### What you should do
Copy out, word for word, the whole passage below about the FY 19 budget and school modernizations.

### Excerpt to read

◆ ◆ ◆

The Council will hold its first meeting on the FY 19 budget on Tuesday, May 15 at 10 am in Room 500 and its second meeting on Tuesday, May 29, also at 10 am in Room 500 at the John A. Wilson Building.

A part of the education committee’s mark-up report is about the capital budget for school modernizations. In several instances, they questioned or disagreed with the proposed amount or schedule but in most cases, left it to the forthcoming Master Facilities Plan to resolve.

There are several modernization projects in Wards 7 and 8 that are in the works now and had money added, or they are receiving money in FY 19 to start planning. For example, the Mayor added $4 million for the Kimball Elementary School project due to escalating costs as the work progresses. Kimball students are attending classes at the formally closed Davis Elementary School on H St. SE during the work on their building. The Mayor also proposed $500,000 each for Burrville Elementary and C.W. Harris Elementary playground updates.

◆ ◆ ◆

### Data rows
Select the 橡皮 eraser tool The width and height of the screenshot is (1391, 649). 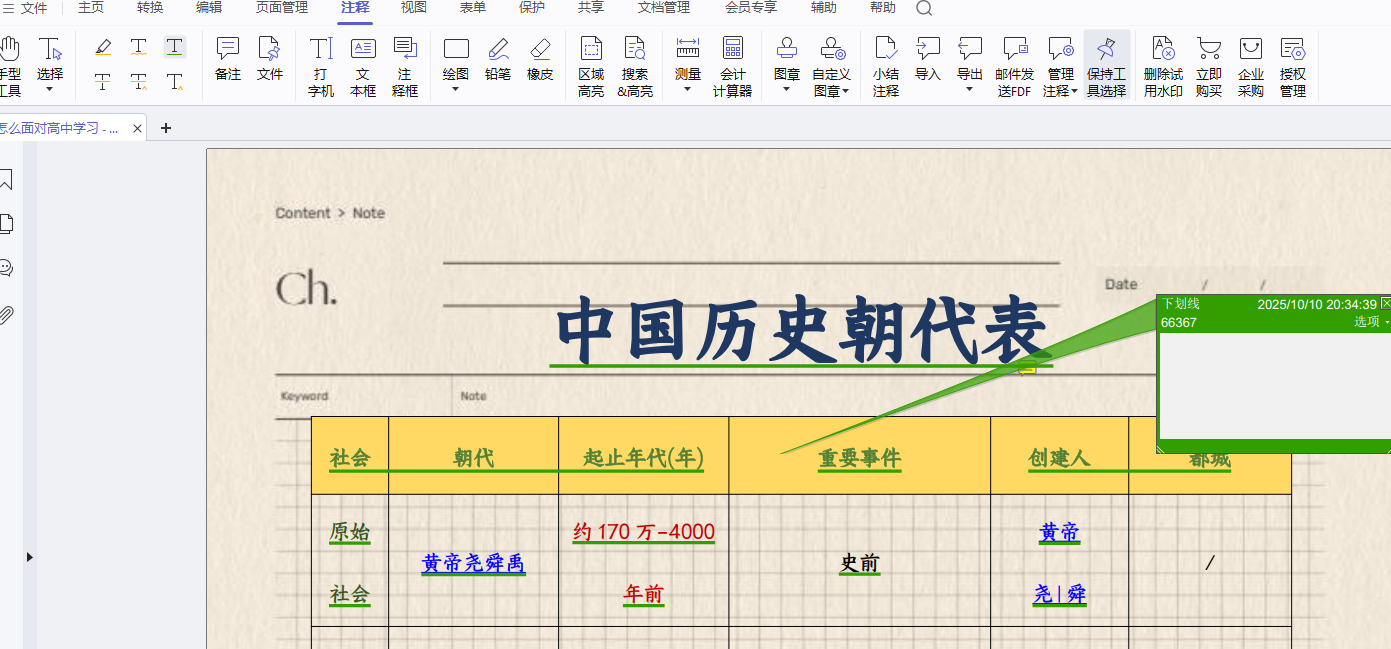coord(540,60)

◆ ◆ ◆

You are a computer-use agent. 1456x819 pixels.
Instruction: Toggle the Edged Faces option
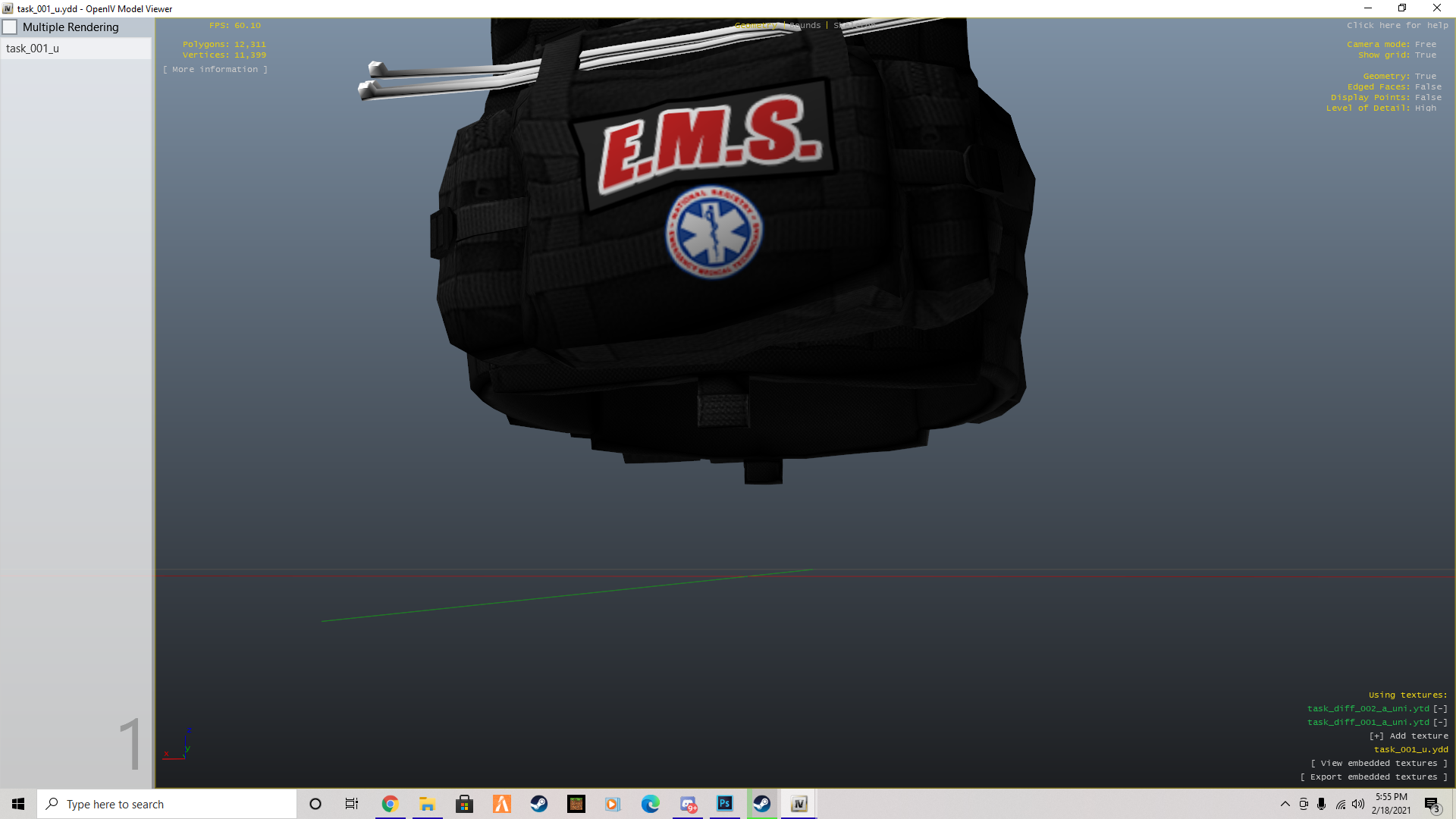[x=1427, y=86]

◆ ◆ ◆

### Exercise answer
The Council will hold its first meeting on the FY 19 budget on Tuesday, May 15 at 10 am in Room 500 and its second meeting on Tuesday, May 29, also at 10 am in Room 500 at the John A. Wilson Building.

A part of the education committee’s mark-up report is about the capital budget for school modernizations. In several instances, they questioned or disagreed with the proposed amount or schedule but in most cases, left it to the forthcoming Master Facilities Plan to resolve.

There are several modernization projects in Wards 7 and 8 that are in the works now and had money added, or they are receiving money in FY 19 to start planning. For example, the Mayor added $4 million for the Kimball Elementary School project due to escalating costs as the work progresses. Kimball students are attending classes at the formally closed Davis Elementary School on H St. SE during the work on their building. The Mayor also proposed $500,000 each for Burrville Elementary and C.W. Harris Elementary playground updates.